*What is expected*. Set every record down again, identical to the original.

===== Available records

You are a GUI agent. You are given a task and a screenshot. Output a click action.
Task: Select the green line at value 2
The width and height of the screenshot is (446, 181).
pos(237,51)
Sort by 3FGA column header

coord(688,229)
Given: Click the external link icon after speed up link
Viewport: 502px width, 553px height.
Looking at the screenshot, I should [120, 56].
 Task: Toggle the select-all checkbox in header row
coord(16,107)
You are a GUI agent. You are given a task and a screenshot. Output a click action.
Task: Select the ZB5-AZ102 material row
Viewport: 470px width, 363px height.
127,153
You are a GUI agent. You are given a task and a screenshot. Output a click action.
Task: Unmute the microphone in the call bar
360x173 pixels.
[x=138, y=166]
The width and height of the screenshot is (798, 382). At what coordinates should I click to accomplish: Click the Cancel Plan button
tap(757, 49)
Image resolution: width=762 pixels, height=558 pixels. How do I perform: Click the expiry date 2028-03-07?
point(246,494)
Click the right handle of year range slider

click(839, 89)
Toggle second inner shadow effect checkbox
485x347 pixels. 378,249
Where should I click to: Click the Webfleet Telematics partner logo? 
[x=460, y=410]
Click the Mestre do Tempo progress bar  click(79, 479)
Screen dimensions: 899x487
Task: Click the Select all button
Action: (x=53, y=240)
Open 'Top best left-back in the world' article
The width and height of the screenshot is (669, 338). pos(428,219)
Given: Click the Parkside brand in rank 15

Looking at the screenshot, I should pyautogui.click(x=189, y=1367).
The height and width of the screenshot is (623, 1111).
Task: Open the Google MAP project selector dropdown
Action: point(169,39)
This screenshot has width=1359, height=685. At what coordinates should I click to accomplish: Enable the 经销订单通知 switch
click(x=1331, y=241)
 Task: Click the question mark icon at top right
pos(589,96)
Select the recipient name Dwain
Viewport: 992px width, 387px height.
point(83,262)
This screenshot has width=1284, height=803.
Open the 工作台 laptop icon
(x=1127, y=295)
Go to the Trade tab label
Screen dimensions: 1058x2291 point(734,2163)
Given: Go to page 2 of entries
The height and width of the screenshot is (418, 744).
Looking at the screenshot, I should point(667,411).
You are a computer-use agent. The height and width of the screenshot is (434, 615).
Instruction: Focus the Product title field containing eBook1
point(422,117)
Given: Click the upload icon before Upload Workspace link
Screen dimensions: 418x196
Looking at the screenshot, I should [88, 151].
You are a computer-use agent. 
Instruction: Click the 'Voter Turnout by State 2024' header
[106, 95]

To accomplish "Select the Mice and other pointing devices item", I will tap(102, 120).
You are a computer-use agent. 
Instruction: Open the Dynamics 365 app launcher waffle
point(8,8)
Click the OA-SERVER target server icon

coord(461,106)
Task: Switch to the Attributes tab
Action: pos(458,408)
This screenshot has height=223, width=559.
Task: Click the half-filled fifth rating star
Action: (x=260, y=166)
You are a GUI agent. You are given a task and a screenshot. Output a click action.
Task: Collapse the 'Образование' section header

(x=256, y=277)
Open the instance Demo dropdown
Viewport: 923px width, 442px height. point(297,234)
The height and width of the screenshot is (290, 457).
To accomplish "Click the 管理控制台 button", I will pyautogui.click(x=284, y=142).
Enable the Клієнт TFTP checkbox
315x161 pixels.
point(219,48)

==========

*Written solution*.
You are a GUI agent. You are given a task and a screenshot. Output a click action.
Task: Select the green line at value 2
The width and height of the screenshot is (446, 181).
pos(237,51)
Sort by 3FGA column header

coord(688,229)
Given: Click the external link icon after speed up link
Viewport: 502px width, 553px height.
Looking at the screenshot, I should [120, 56].
 Task: Toggle the select-all checkbox in header row
coord(16,107)
You are a GUI agent. You are given a task and a screenshot. Output a click action.
Task: Select the ZB5-AZ102 material row
Viewport: 470px width, 363px height.
127,153
You are a GUI agent. You are given a task and a screenshot. Output a click action.
Task: Unmute the microphone in the call bar
360x173 pixels.
[x=138, y=166]
The width and height of the screenshot is (798, 382). At what coordinates should I click to accomplish: Click the Cancel Plan button
tap(757, 49)
Image resolution: width=762 pixels, height=558 pixels. How do I perform: Click the expiry date 2028-03-07?
point(246,494)
Click the right handle of year range slider

click(839, 89)
Toggle second inner shadow effect checkbox
485x347 pixels. 378,249
Where should I click to: Click the Webfleet Telematics partner logo? 
[x=460, y=410]
Click the Mestre do Tempo progress bar  click(79, 479)
Screen dimensions: 899x487
Task: Click the Select all button
Action: (x=53, y=240)
Open 'Top best left-back in the world' article
The width and height of the screenshot is (669, 338). pos(428,219)
Given: Click the Parkside brand in rank 15

Looking at the screenshot, I should pyautogui.click(x=189, y=1367).
The height and width of the screenshot is (623, 1111).
Task: Open the Google MAP project selector dropdown
Action: point(169,39)
This screenshot has width=1359, height=685. At what coordinates should I click to accomplish: Enable the 经销订单通知 switch
click(x=1331, y=241)
 Task: Click the question mark icon at top right
pos(589,96)
Select the recipient name Dwain
Viewport: 992px width, 387px height.
point(83,262)
This screenshot has width=1284, height=803.
Open the 工作台 laptop icon
(x=1127, y=295)
Go to the Trade tab label
Screen dimensions: 1058x2291 point(734,2163)
Given: Go to page 2 of entries
The height and width of the screenshot is (418, 744).
Looking at the screenshot, I should point(667,411).
You are a computer-use agent. The height and width of the screenshot is (434, 615).
Instruction: Focus the Product title field containing eBook1
point(422,117)
Given: Click the upload icon before Upload Workspace link
Screen dimensions: 418x196
Looking at the screenshot, I should [88, 151].
You are a computer-use agent. 
Instruction: Click the 'Voter Turnout by State 2024' header
[106, 95]

To accomplish "Select the Mice and other pointing devices item", I will tap(102, 120).
You are a computer-use agent. 
Instruction: Open the Dynamics 365 app launcher waffle
point(8,8)
Click the OA-SERVER target server icon

coord(461,106)
Task: Switch to the Attributes tab
Action: pos(458,408)
This screenshot has height=223, width=559.
Task: Click the half-filled fifth rating star
Action: (x=260, y=166)
You are a GUI agent. You are given a task and a screenshot. Output a click action.
Task: Collapse the 'Образование' section header

(x=256, y=277)
Open the instance Demo dropdown
Viewport: 923px width, 442px height. point(297,234)
The height and width of the screenshot is (290, 457).
To accomplish "Click the 管理控制台 button", I will pyautogui.click(x=284, y=142).
Enable the Клієнт TFTP checkbox
315x161 pixels.
point(219,48)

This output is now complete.